__Provided text__

Soft tissue lesions must be adequately treated and recalled for healing control. Minor lacerations of the mucosa, the lip or the tongue should be sutured after careful debridement and cleansing of foreign bodies [5]. With gingival lacerations it is necessary to achieve good tissue positioning to ensure healing. Mouthrinsing or local treatment with 0.1% chlorhexidine solution is recommended to decrease the risk of infection during wound healing.
It is emphasized that if the wound has been contaminated with soil, prophylactic vaccination against tetanus should be administered as soon as possible.
Submucosal hematomas in the vestibular region or the floor of the mouth may indicate a jaw fracture, and careful radiographic examination is indicated.
Good healing following an injury to the teeth and oral tissues depends, in part, on good oral hygiene. Brushing with a soft brush and rinsing with chlorhexidine 0.1 % twice a day for one week is beneficial to prevent accumulation of plaque and debris. Soft diet is recommended in the initial healing phase for patients with luxation injuries.

__Raw data__
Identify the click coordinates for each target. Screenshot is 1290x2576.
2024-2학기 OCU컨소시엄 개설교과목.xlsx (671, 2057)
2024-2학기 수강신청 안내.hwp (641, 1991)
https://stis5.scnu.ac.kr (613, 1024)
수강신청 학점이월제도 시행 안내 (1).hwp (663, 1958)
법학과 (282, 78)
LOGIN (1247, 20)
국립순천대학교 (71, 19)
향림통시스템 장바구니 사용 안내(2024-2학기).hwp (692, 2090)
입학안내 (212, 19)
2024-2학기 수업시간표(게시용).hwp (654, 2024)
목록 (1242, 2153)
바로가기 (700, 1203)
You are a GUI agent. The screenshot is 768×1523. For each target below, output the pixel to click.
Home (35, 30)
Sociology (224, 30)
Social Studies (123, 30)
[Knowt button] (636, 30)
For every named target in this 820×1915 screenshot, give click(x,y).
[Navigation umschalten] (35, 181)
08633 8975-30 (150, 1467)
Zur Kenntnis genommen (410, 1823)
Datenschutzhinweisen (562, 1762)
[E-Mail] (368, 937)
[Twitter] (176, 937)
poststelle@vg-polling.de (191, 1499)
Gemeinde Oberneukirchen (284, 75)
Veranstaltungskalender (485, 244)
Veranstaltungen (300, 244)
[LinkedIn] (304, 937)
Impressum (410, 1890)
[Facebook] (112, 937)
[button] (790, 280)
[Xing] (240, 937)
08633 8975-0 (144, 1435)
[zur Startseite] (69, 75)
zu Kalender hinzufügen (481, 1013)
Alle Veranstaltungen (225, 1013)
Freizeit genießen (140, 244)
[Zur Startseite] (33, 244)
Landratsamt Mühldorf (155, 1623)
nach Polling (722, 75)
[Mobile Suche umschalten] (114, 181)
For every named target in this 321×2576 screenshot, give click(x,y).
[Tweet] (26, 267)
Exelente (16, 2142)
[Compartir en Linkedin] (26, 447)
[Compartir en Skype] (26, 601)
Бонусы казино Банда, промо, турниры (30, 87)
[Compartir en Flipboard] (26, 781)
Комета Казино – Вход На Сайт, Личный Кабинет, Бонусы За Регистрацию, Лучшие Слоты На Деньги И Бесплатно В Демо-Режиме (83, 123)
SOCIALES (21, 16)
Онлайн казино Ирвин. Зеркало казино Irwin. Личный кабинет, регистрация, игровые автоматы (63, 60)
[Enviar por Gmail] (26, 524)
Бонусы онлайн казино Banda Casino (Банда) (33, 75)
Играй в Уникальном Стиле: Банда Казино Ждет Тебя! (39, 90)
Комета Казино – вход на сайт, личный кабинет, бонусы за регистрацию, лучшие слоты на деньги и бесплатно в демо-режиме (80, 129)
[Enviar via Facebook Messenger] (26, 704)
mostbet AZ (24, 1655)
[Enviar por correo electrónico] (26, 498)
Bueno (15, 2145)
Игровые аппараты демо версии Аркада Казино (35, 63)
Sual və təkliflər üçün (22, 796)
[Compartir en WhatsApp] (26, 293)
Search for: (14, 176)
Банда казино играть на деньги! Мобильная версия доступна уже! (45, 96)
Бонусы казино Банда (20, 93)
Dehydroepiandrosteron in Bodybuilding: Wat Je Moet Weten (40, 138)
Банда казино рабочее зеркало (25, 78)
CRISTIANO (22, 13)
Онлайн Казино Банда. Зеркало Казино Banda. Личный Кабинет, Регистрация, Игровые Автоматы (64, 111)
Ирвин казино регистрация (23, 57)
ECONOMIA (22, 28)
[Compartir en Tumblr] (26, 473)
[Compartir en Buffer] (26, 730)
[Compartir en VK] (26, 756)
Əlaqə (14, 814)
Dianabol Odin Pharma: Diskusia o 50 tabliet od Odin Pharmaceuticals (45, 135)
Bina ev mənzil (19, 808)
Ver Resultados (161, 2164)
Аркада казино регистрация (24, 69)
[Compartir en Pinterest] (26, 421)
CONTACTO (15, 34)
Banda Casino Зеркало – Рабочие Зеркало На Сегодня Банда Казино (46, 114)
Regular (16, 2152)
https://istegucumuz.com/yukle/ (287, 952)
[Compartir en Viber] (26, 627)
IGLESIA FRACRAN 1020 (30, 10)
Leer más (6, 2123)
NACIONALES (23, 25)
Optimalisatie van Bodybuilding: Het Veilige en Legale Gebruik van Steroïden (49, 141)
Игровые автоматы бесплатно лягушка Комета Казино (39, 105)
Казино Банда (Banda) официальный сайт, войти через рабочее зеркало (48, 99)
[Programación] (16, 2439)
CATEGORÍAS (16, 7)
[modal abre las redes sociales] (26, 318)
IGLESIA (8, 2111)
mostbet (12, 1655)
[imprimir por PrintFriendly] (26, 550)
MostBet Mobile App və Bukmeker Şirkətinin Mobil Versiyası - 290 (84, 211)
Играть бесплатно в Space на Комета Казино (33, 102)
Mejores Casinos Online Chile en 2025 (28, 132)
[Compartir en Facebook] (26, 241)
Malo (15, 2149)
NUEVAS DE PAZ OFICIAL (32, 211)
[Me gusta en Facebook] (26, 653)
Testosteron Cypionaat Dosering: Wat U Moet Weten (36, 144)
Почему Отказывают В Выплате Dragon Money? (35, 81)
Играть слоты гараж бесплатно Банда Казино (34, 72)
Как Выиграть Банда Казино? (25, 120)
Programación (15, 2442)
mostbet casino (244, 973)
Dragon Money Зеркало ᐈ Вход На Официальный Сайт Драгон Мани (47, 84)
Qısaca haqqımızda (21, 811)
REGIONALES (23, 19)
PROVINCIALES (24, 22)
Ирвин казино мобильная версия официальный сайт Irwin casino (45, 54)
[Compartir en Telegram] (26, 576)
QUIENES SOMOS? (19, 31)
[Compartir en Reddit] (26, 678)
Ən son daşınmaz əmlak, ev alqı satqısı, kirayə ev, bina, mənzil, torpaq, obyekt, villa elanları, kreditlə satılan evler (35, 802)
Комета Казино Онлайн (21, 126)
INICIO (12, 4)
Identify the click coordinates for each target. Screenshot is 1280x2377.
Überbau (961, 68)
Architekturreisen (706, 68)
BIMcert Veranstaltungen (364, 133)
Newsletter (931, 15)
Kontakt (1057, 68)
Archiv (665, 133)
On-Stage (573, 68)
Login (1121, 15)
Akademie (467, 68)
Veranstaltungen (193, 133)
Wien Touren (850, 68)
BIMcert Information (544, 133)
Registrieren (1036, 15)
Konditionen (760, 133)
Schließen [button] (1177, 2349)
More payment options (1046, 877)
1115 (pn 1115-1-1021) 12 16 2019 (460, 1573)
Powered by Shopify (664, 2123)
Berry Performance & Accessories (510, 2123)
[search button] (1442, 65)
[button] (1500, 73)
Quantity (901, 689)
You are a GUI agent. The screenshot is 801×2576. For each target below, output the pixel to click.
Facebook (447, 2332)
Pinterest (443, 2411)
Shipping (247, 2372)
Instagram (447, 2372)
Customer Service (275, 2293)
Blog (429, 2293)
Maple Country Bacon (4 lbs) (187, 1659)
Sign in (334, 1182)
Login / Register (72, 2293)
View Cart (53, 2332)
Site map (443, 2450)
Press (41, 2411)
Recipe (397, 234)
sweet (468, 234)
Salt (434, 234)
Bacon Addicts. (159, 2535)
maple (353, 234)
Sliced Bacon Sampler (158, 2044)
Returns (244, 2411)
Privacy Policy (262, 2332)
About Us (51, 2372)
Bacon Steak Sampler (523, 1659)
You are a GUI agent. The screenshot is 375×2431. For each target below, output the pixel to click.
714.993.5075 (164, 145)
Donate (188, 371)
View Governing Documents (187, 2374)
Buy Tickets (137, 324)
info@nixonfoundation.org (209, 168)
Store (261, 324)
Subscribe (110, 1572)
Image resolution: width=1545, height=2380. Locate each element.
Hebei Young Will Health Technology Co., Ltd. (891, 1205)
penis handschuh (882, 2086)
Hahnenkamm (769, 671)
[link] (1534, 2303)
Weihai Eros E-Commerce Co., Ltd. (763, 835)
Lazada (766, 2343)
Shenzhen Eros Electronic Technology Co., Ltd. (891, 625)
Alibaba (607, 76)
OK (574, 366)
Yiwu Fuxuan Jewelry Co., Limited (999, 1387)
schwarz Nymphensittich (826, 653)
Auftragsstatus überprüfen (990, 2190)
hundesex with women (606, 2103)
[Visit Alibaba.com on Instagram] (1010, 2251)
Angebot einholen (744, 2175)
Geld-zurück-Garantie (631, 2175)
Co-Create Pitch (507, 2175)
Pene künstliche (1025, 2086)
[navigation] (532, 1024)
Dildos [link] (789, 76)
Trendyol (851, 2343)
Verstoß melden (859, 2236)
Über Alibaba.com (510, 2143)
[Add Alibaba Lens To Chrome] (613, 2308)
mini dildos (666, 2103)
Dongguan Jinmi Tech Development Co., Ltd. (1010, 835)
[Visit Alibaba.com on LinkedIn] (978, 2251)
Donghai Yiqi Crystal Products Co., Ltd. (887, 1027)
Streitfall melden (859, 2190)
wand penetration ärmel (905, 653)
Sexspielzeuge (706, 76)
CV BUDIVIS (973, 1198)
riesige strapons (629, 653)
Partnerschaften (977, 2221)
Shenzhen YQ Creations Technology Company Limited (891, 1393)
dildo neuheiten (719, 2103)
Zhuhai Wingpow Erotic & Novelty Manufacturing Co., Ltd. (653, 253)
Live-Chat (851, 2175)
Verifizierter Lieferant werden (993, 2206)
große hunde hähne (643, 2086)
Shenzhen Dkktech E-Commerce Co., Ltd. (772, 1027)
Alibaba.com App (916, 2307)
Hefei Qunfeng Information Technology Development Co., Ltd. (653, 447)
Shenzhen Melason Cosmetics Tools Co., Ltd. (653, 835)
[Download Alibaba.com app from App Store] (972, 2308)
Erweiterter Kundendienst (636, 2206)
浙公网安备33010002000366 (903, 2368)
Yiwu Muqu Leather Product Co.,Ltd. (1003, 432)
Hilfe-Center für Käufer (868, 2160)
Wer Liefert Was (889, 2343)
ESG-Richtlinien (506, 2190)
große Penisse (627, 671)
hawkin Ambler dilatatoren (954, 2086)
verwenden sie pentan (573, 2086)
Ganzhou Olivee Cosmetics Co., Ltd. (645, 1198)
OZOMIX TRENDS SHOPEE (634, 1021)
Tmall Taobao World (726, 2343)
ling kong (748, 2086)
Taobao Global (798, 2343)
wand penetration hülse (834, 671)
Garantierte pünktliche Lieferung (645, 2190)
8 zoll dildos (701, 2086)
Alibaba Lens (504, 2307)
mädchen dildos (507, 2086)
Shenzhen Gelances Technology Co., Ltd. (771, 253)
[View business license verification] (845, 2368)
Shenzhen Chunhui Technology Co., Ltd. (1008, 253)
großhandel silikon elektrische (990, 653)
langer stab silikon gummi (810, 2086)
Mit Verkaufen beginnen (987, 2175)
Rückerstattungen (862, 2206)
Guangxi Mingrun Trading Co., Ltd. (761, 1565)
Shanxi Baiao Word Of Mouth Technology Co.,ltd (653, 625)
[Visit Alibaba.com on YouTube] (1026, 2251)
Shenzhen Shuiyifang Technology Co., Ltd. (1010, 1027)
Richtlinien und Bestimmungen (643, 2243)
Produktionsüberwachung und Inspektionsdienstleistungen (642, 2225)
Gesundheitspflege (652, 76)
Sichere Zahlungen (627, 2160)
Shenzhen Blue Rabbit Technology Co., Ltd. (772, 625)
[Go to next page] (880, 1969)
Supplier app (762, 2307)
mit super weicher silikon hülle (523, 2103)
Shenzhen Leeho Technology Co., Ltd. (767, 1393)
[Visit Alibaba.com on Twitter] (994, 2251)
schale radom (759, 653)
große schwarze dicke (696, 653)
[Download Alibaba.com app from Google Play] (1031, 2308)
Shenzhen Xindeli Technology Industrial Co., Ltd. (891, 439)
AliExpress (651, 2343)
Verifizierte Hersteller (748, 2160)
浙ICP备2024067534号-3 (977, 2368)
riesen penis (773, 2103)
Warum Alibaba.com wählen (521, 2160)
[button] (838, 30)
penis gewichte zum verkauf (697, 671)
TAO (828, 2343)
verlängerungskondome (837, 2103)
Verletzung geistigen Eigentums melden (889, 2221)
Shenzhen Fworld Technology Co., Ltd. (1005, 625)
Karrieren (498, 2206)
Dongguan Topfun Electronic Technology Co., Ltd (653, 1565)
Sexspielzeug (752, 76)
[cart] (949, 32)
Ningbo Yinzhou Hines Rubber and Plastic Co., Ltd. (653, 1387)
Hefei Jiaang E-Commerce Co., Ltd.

__Required tasks__
1. Reproduce the text on oral soft tissue injuries from the words "It is emphasized" through "with luxation injuries.", swapping "soft brush" for "soft-bristled toothbrush".
2. Write the next part of the text on oral soft tissue injuries, picking up after its last sentence.

__Answer section__
1.
It is emphasized that if the wound has been contaminated with soil, prophylactic vaccination against tetanus should be administered as soon as possible.
Submucosal hematomas in the vestibular region or the floor of the mouth may indicate a jaw fracture, and careful radiographic examination is indicated.
Good healing following an injury to the teeth and oral tissues depends, in part, on good oral hygiene. Brushing with a soft-bristled toothbrush and rinsing with chlorhexidine 0.1 % twice a day for one week is beneficial to prevent accumulation of plaque and debris. Soft diet is recommended in the initial healing phase for patients with luxation injuries.

2.
The causes of orofacial injuries in children vary considerably, and there is no easy way to prevent the majority of these injuries. However, although sports are the cause of relatively few orofacial injuries, these are often severe and involve a greater number of teeth than other injuries.
Contact sports, such as ice hockey, football, handball, soccer, and basketball, with their high risk of collisions at high speed, are especially prone to resulting in dental and other injuries (Figure 18.32) [25–27].
The evidence for the effect of mouthguards for all types of contact sports is incomplete. However, it is apparent that a correctly made mouthguard can reduce both the frequency and the severity of the injuries in many instances. Thus, the use of mouthguards in ice hockey in Canada has reduced the annual rate of dental injuries from 8.3% to 1.2% [28]. A North American study also reported a dramatic decrease in the frequency of orofacial injuries in basketball players using mouthguards [26].
Types of mouthguards include the following:
Face masks are used in ice hockey. This device has been found to be very effective in protecting players from orofacial injuries and is now mandatory in organized ice hockey in many countries.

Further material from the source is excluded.